Djokovic wins 14th major
NEW YORK — The U.S. Open final suddenly appeared to be slipping away from Novak Djokovic. He dropped three consecutive games. He was angered by a crowd roaring for his popular opponent, Juan Martin del Potro. He was, in short, out of sorts.
And then came Sunday’s pivotal game, a 20-minute, 22-point epic. Three times, del Potro was a point from breaking and earning the right to serve to make it a set apiece. Three times, Djokovic steeled himself. Eventually, he seized that game — and del Potro’s best chance to make a match of it.
A year after missing the U.S. Open because of an injured right elbow that would require surgery, Djokovic showed that he is unquestionably back at his best and back at the top of tennis. His returns and defense-to-offense skills as impeccable as ever, Djokovic collected his 14th Grand Slam title and second in a row by getting through every crucial moment for a 6-3, 7-6 (4), 6-3 victory over 2009 champion del Potro at Flushing Meadows.
This was Djokovic’s third championship in New York, along with those in 2011 and 2015. Add in the trophies he has earned at six Australian Opens, one French Open and four Wimbledons, most recently in July, and the 31-year-old Serb pulled even with Pete Sampras for the third-most majors among men, trailing only Roger Federer’s 20 and Rafael Nadal’s 17.
“I was hoping he was going to be here, but he’s not,” Djokovic said about Sampras. “He’s my idol. Pete, I love you.”
Federer lost in the fourth round in New York, while Nadal retired from his semifinal against del Potro because of a bad right knee.

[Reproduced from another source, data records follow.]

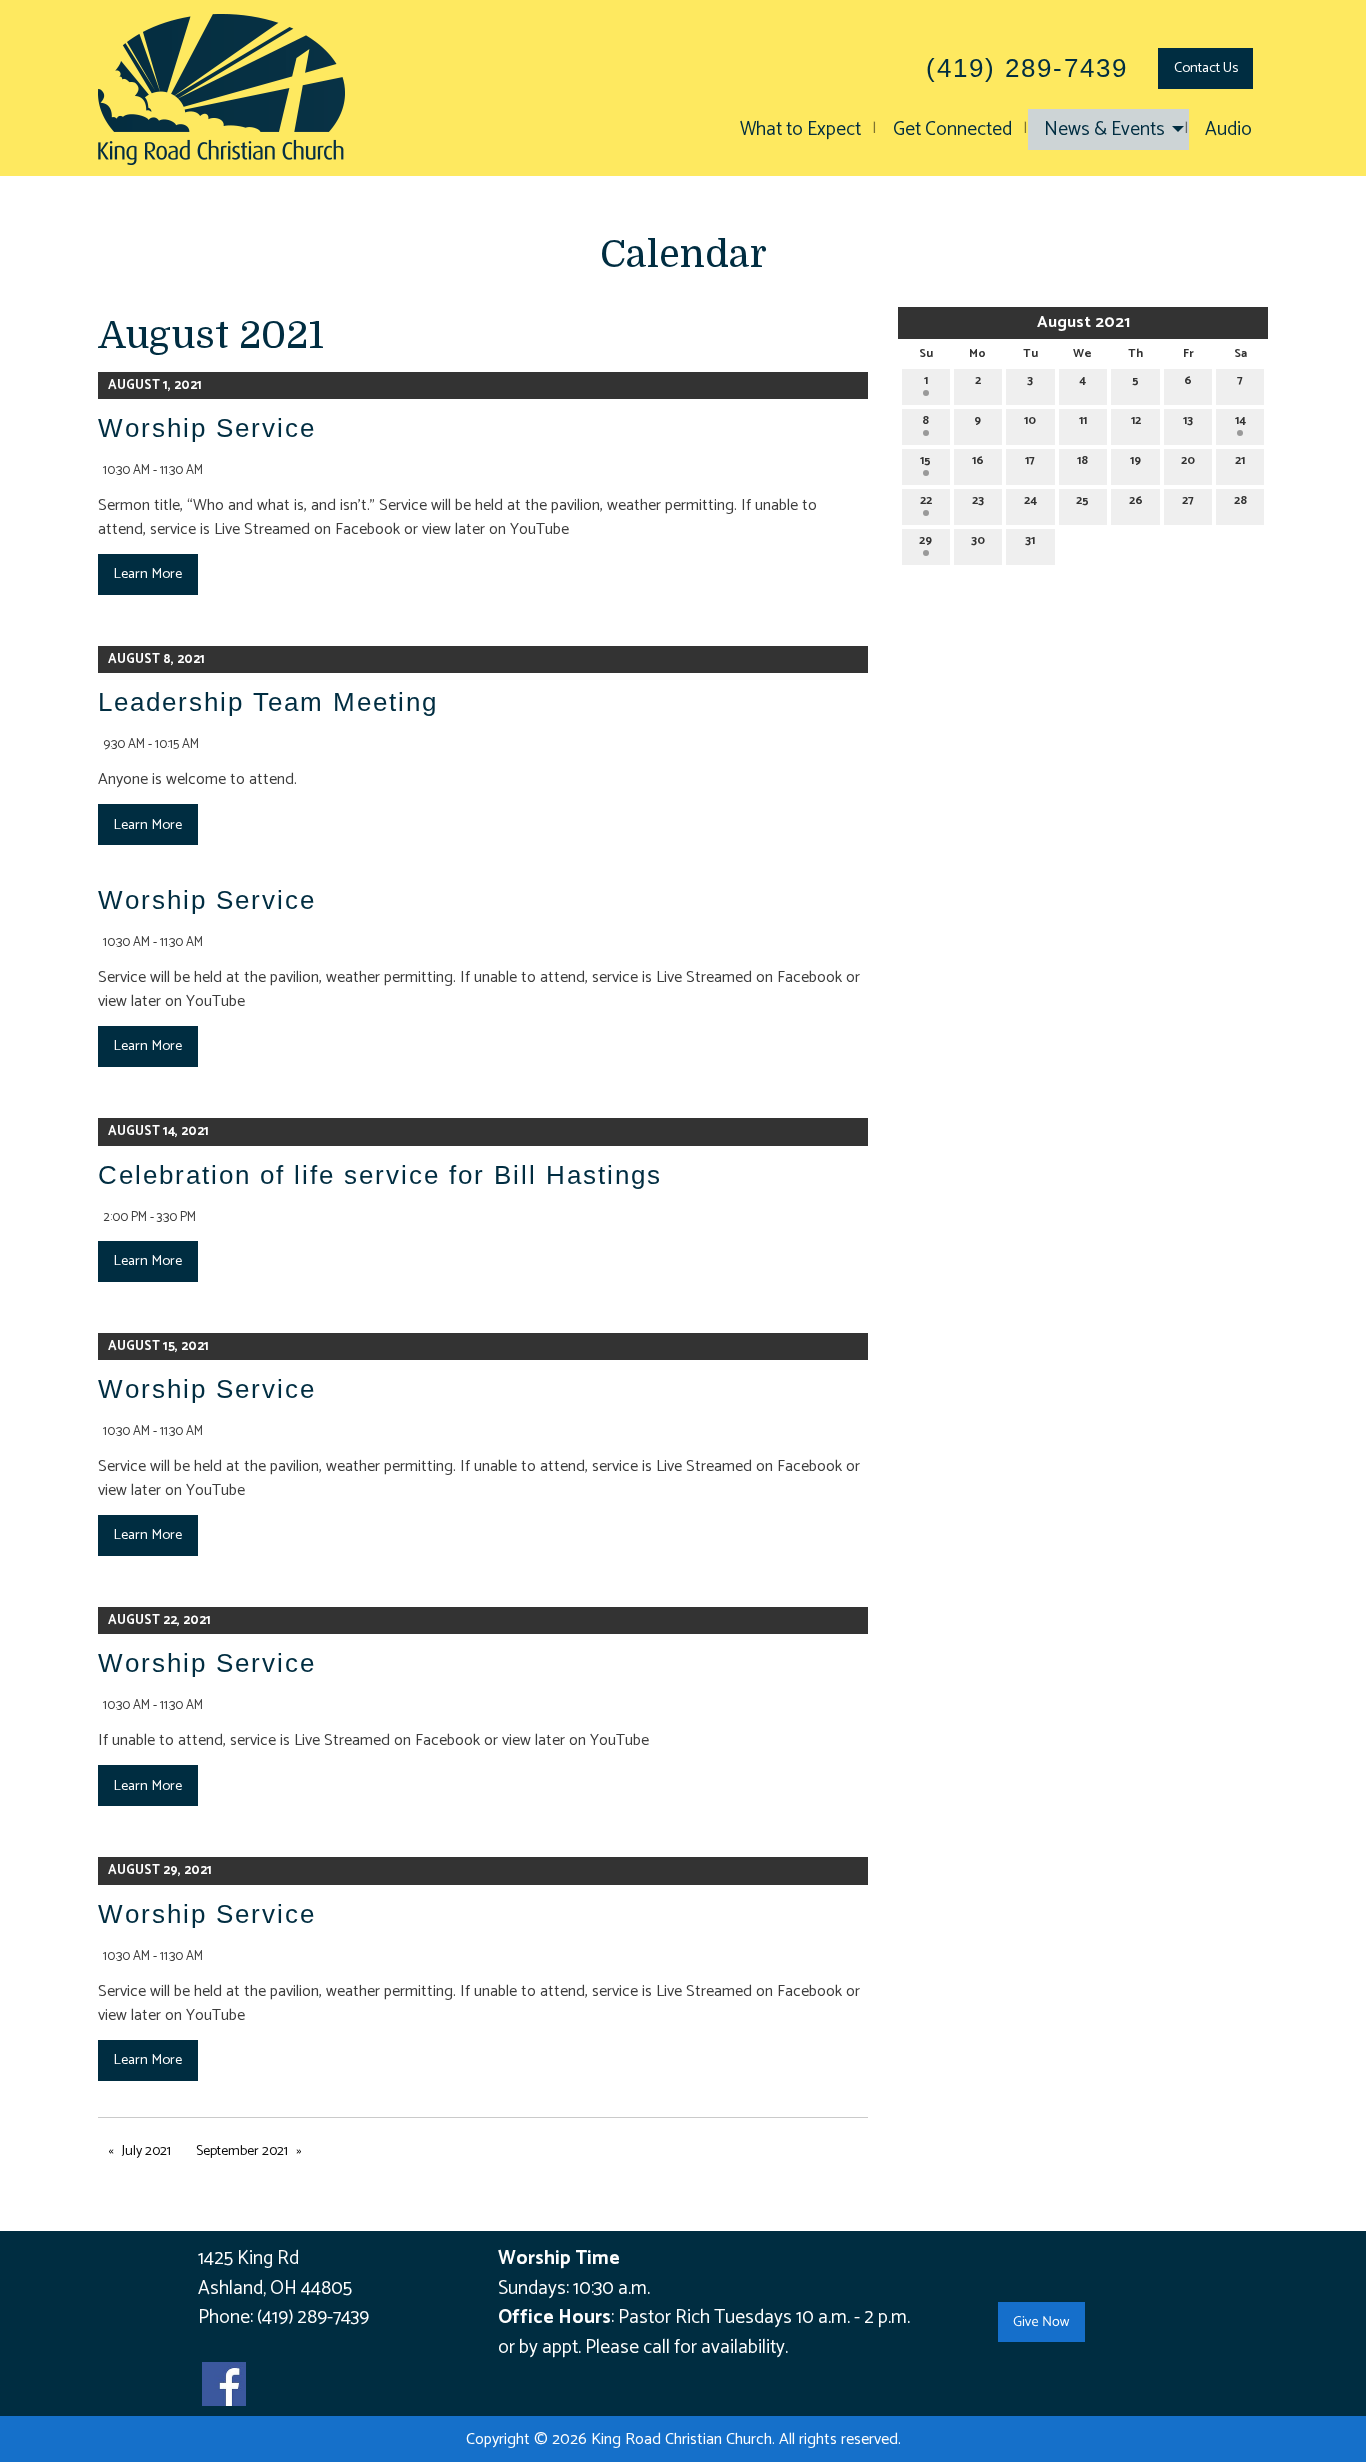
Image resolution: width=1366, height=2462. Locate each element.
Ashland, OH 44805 (275, 2288)
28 (1240, 500)
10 (1030, 420)
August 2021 (1083, 322)
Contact (1206, 68)
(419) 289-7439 (313, 2317)
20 (1188, 460)
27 (1188, 500)
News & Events (1104, 129)
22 (926, 500)
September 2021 (242, 2151)
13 (1188, 420)
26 (1136, 500)
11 (1083, 420)
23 (978, 500)
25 (1082, 500)
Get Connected (952, 129)
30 (978, 540)
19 (1135, 460)
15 (925, 460)
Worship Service (207, 428)
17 (1030, 460)
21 (1240, 460)
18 (1082, 460)
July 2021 (146, 2151)
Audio (1228, 129)
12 (1136, 420)
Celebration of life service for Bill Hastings (380, 1175)
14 (1240, 420)
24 (1030, 500)
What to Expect (800, 129)
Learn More (147, 574)
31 (1030, 540)
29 (925, 540)
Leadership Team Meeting (268, 702)
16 (978, 460)
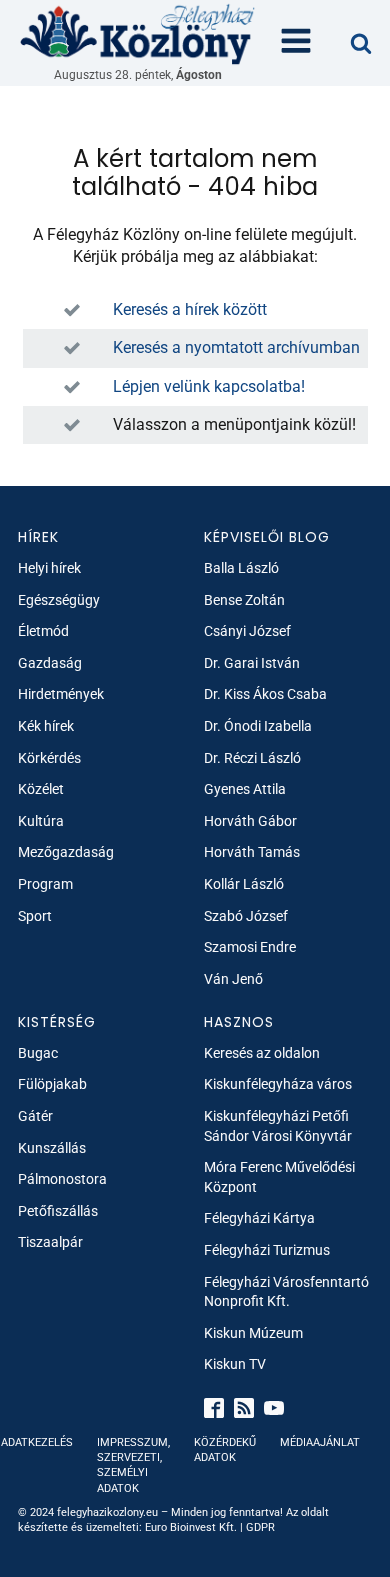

That put the 29-year-old Argentine back in a Grand Slam final for the first time since his breakthrough nine years ago, a comeback for a guy who had four wrist operations in the interim.
“I’d just like to congratulate Juan Martin … for still having faith, for still having belief in himself,” said Djokovic, who gave his pal a hug at the net, and then went over to console del Potro as he wiped away tears at his sideline seat. “I believe he’ll be here again with the champion’s trophy. I really do.”
Del Potro spoke this week about the low point, in 2015, when he considered quitting the sport. But supported by a dozen or so friends from back home, whose “Ole!” choruses rang around the arena, he climbed up the rankings to a career-high No. 3 by thundering his 100 mph (160 kph) forehands and 135 mph (215 kph) serves.
Those produce free points against so many foes. Not against Djokovic, who always seemed to have all the answers.
Djokovic was better than del Potro on their many lengthy exchanges, using his trademark body-twisting, limb-splaying court coverage to get to nearly every ball, sneakers squeaking around the blue court in Arthur Ashe Stadium, where the roof was closed because of rain.